→ **PROVIDED RECORDS**
++++

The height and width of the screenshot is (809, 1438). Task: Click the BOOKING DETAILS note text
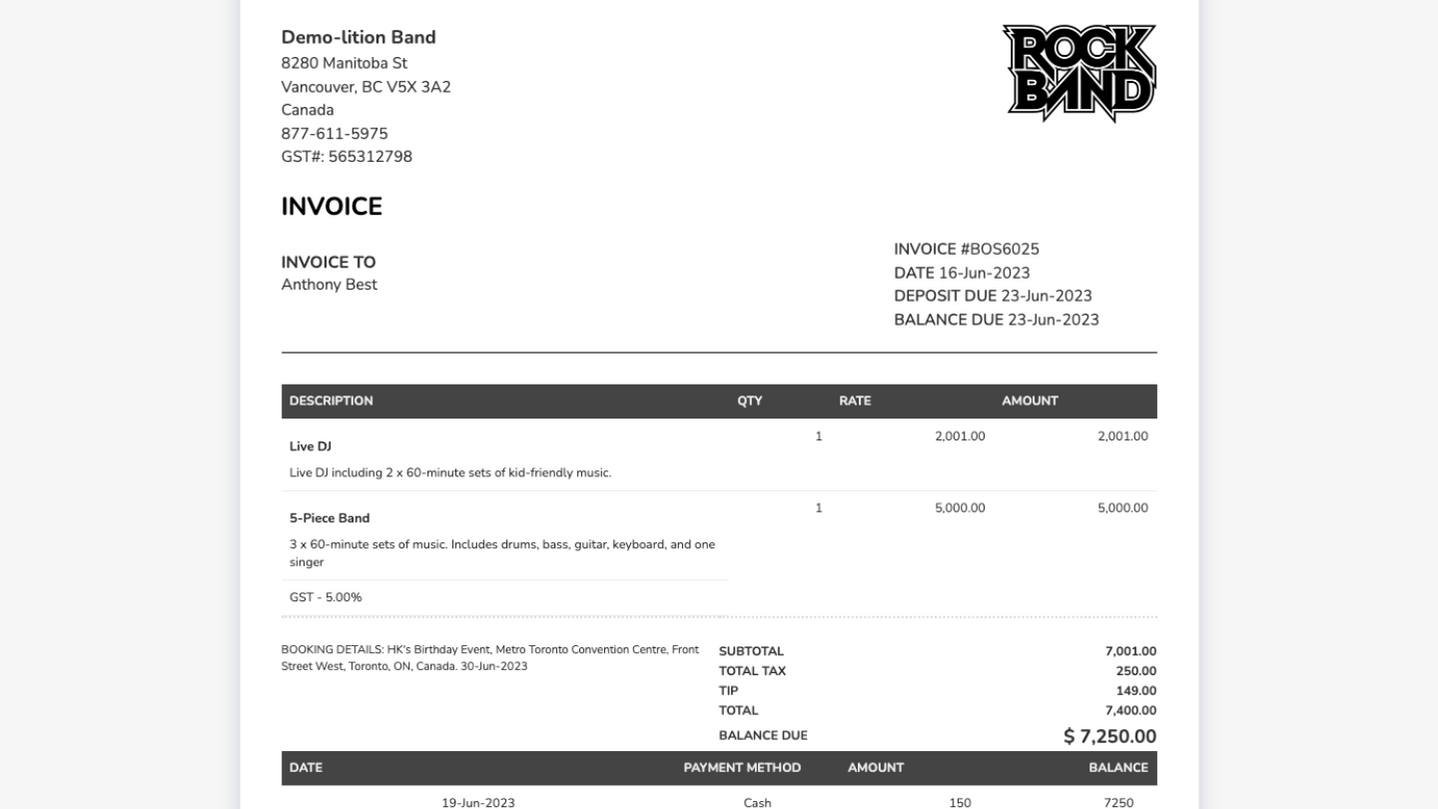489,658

++++

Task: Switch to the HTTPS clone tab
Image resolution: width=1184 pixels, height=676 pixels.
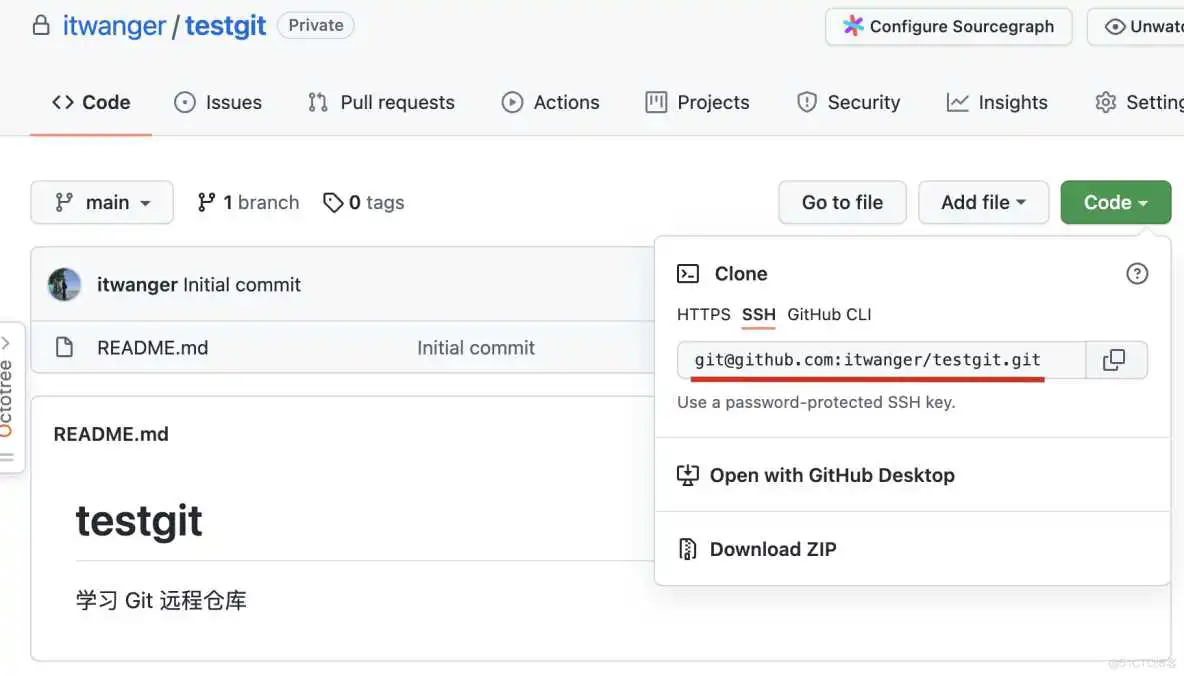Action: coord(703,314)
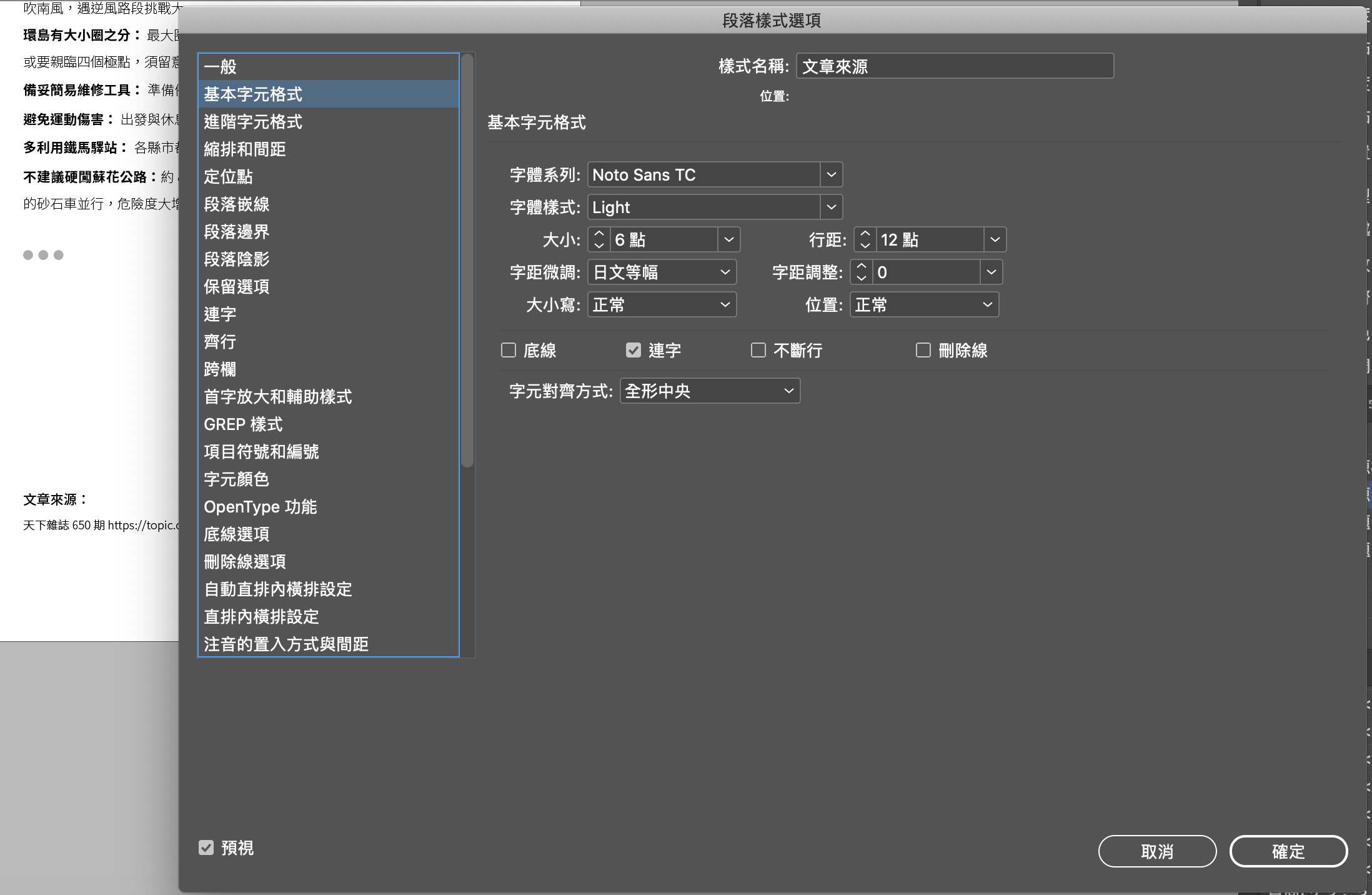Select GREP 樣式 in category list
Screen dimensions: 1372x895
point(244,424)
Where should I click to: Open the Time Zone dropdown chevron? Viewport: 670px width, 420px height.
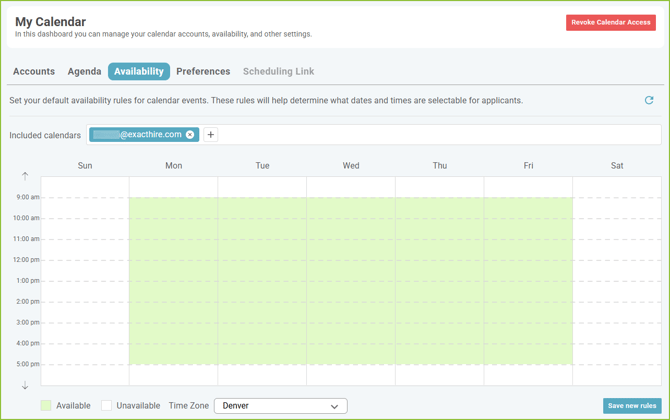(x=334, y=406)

++++

→ **WHAT YOU WILL DO**
Repeat the part that opens with the line containing "Task: Switch to the HTTPS clone tab" and closes with the line containing "(x=334, y=406)", both included. Leave the pictures out of your answer.

→ **ANSWER TO THIS TASK**
Task: Switch to the HTTPS clone tab
Image resolution: width=1184 pixels, height=676 pixels.
Action: coord(703,314)
Select GREP 樣式 in category list
Screen dimensions: 1372x895
point(244,424)
Where should I click to: Open the Time Zone dropdown chevron? Viewport: 670px width, 420px height.
(x=334, y=406)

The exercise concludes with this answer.